» **提供された抜粋**:
────

見た目はちょっとだらしなくも見えますが、主人公の帆高をうまく使うところや真理をズバリと言うところなどは、カッコいい仕事のできる上司のイメージです。

その須賀圭介の人物像についてまとめました。

※ここからネタバレになります!まだ映画を観ていない方はご注意ください!

奥さんを亡くし娘と離れ離れで暮らす経営者兼ライター

須賀圭介は、(有)K&Aプランニングという小さな編集プロダクションのCEO兼ライターです。

奥さんの明日花と死別し、たった1人の娘・萌花(もか)ちゃんとも離れ離れで暮らしています。

奥さんは事故が原因で亡くなっていて、須賀は奥さんを亡くしたことでおかしくなってしまった時期があり、萌花ちゃんは奥さん側の両親に引き取られました。

────

» **データ抜粋**:
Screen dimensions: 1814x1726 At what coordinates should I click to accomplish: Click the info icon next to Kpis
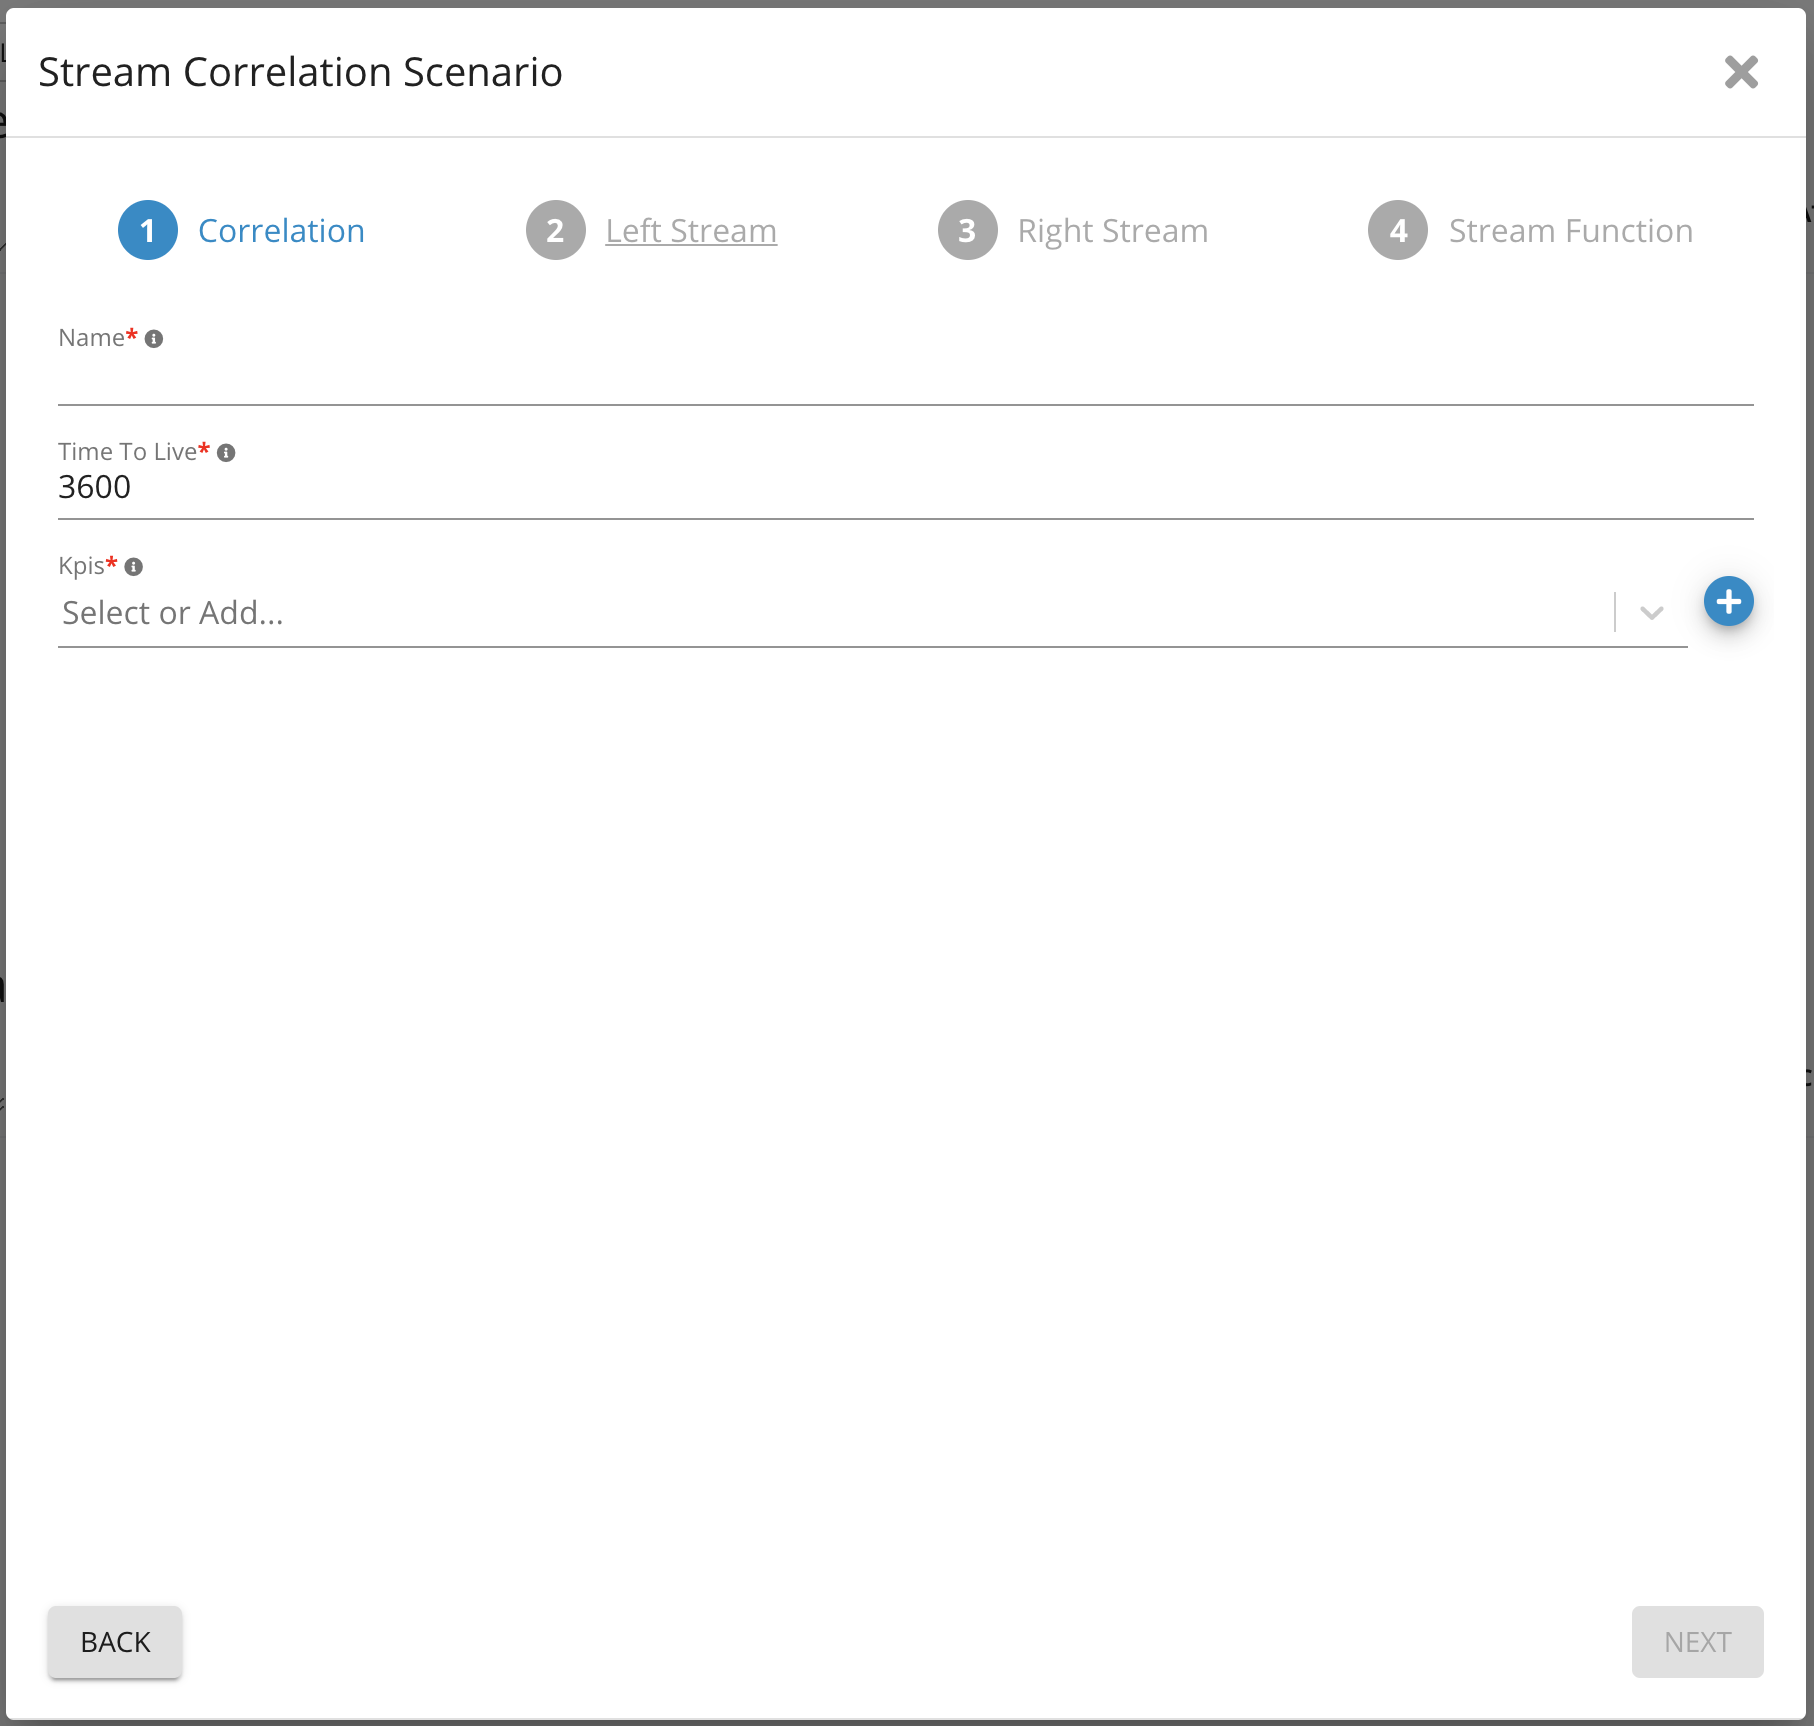point(134,567)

────

» **解く問題**:
[1] 須賀圭介についての文章のうち、「見た目はちょっとだらしなくも」から「も離れ離れで暮らしています。」までを、両端を含めて一字一句変えずに写すこと。
[2] 須賀圭介についての文章にある次の一文を英語に訳すこと：「須賀圭介は、(有)K&Aプランニングという小さな編集プロダクションのCEO兼ライターです。」
[3] 須賀圭介についての文章を、最後の文のあとから書き継ぐこと。

» **課題ごとの解答**:
[1]
見た目はちょっとだらしなくも見えますが、主人公の帆高をうまく使うところや真理をズバリと言うところなどは、カッコいい仕事のできる上司のイメージです。

その須賀圭介の人物像についてまとめました。

※ここからネタバレになります!まだ映画を観ていない方はご注意ください!

奥さんを亡くし娘と離れ離れで暮らす経営者兼ライター

須賀圭介は、(有)K&Aプランニングという小さな編集プロダクションのCEO兼ライターです。

奥さんの明日花と死別し、たった1人の娘・萌花(もか)ちゃんとも離れ離れで暮らしています。

[2] Keisuke Suga is the CEO and a writer at K&A Planning Ltd., a small editorial production company.

[3]
この編集プロダクションの「K&Aプランニング」のKは圭介、Aは奥さんの明日花から付けられたのでは!?と思う人も多いようで、今でも奥さんを愛していることを考えると、私もそうだろうと思っています!

須賀は喘息持ちの萌花ちゃんを引き取るためにタバコをやめ、交渉を続けているという状況です。

そんな頃、離島から家出してきた帆高をフェリーで助けたことで、須賀自身も巻き込まれていくことになります。

須賀は現代の大人の象徴のような存在

須賀は至って常識的な大人という立ち位置です。

最愛の奥さんを亡くしたことで、望みが叶えられないという現実に夢が破れ、諦めと一般的な常識に囚われた現代の大人たちの代表だと私は感じました。

だけど萌花ちゃんを取り戻したいという、たった1つ大切なものだけはどうしても守り抜きたいと思っている大人。

子供の頃はいろいろな夢があったけれどそれもいつしか諦めて、今あるこの自分の生活や家族だけは守りたいという私たち親世代に、須賀の姿が重なります。

夢が叶わないことは当たり前だと諦め、常識的にとかこれが普通だからとか、ほぼすべてのことに予防線を張って、でも本当に守っているのは自分の心だったりする、自分を見ているような感覚に陥りました。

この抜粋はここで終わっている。